>>>>>

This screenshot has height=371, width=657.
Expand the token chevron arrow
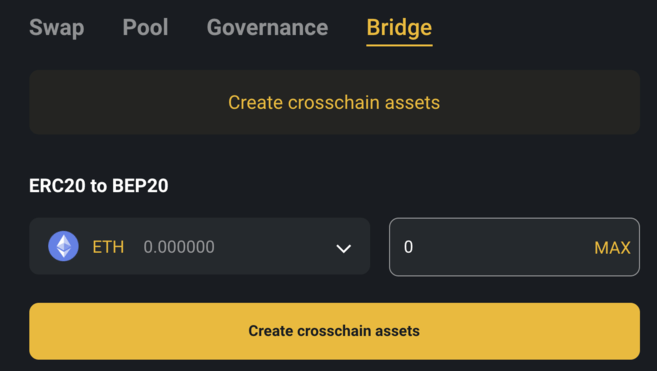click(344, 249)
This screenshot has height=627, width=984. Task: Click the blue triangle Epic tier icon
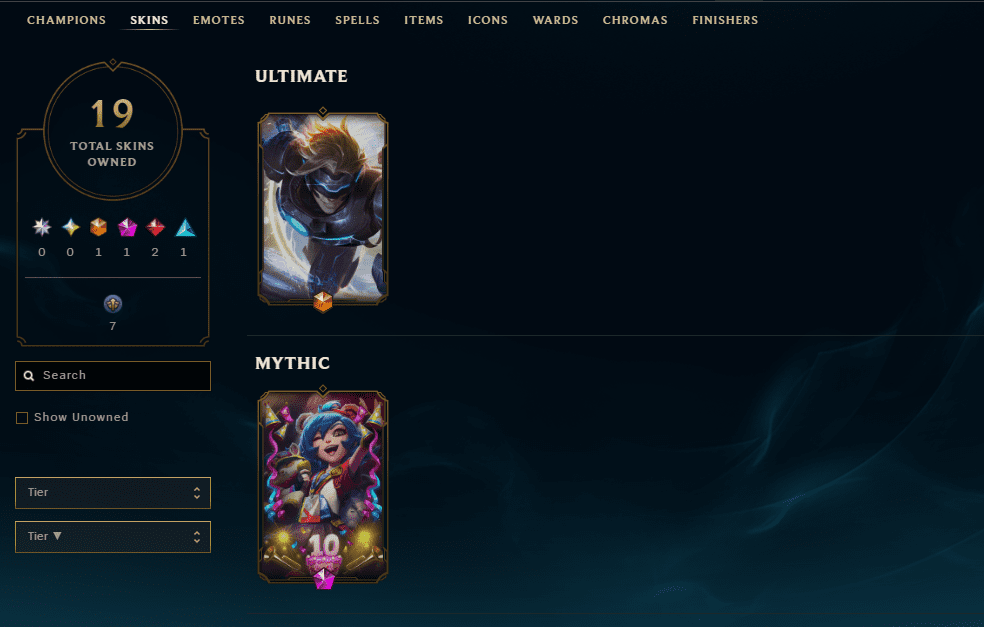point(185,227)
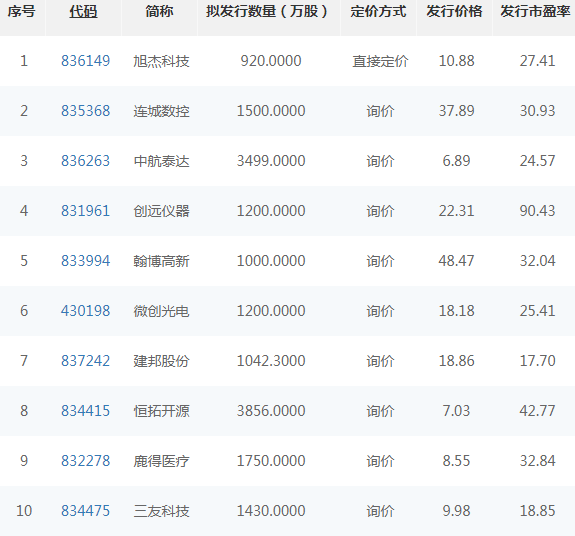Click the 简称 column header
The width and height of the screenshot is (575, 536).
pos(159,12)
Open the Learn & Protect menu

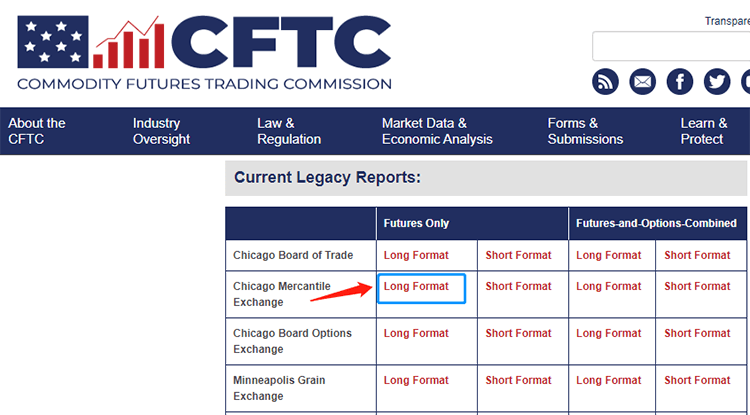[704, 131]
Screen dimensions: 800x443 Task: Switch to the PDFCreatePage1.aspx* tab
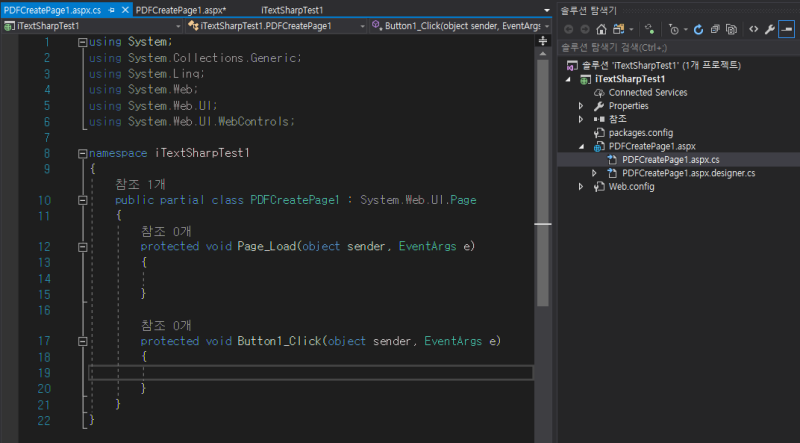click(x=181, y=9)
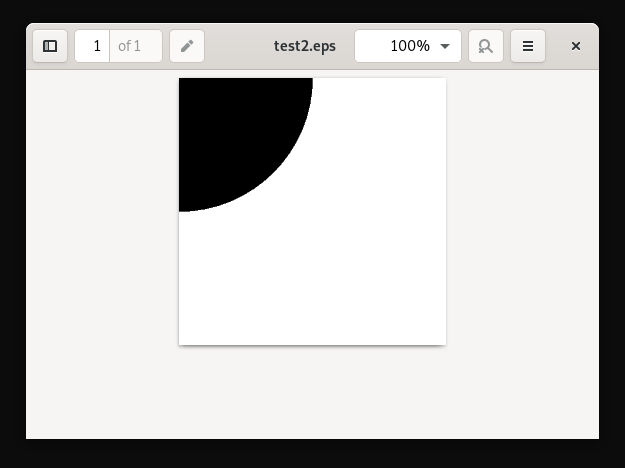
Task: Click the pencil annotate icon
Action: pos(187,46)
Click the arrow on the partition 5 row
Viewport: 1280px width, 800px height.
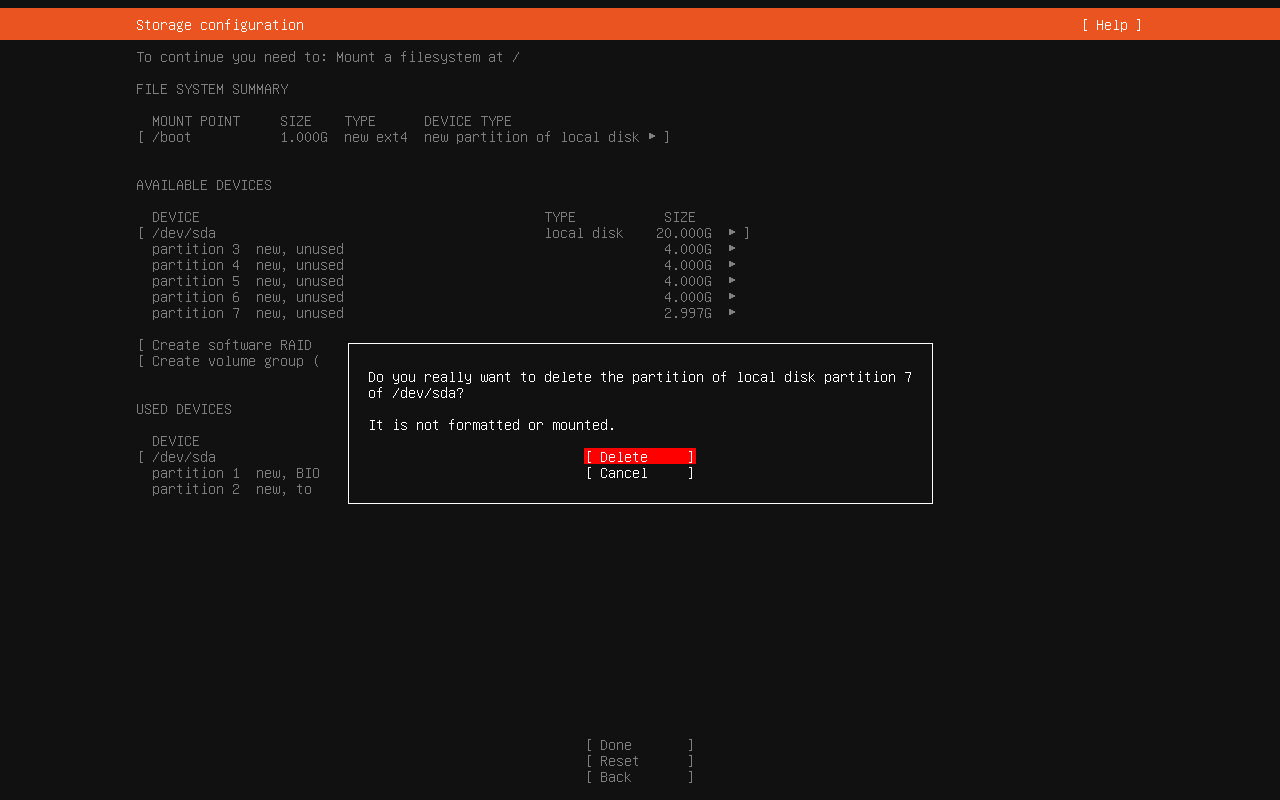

<<<<<

Begin with the line holding "Screen dimensions: 800x443" and end with the last line of the listing. Reproduce each of those lines exactly, and leave every picture out.

- [Solution to the exercise]:
Screen dimensions: 800x443 Task: Switch to the PDFCreatePage1.aspx* tab
click(x=181, y=9)
Task: Click the pencil annotate icon
Action: pos(187,46)
Click the arrow on the partition 5 row
Viewport: 1280px width, 800px height.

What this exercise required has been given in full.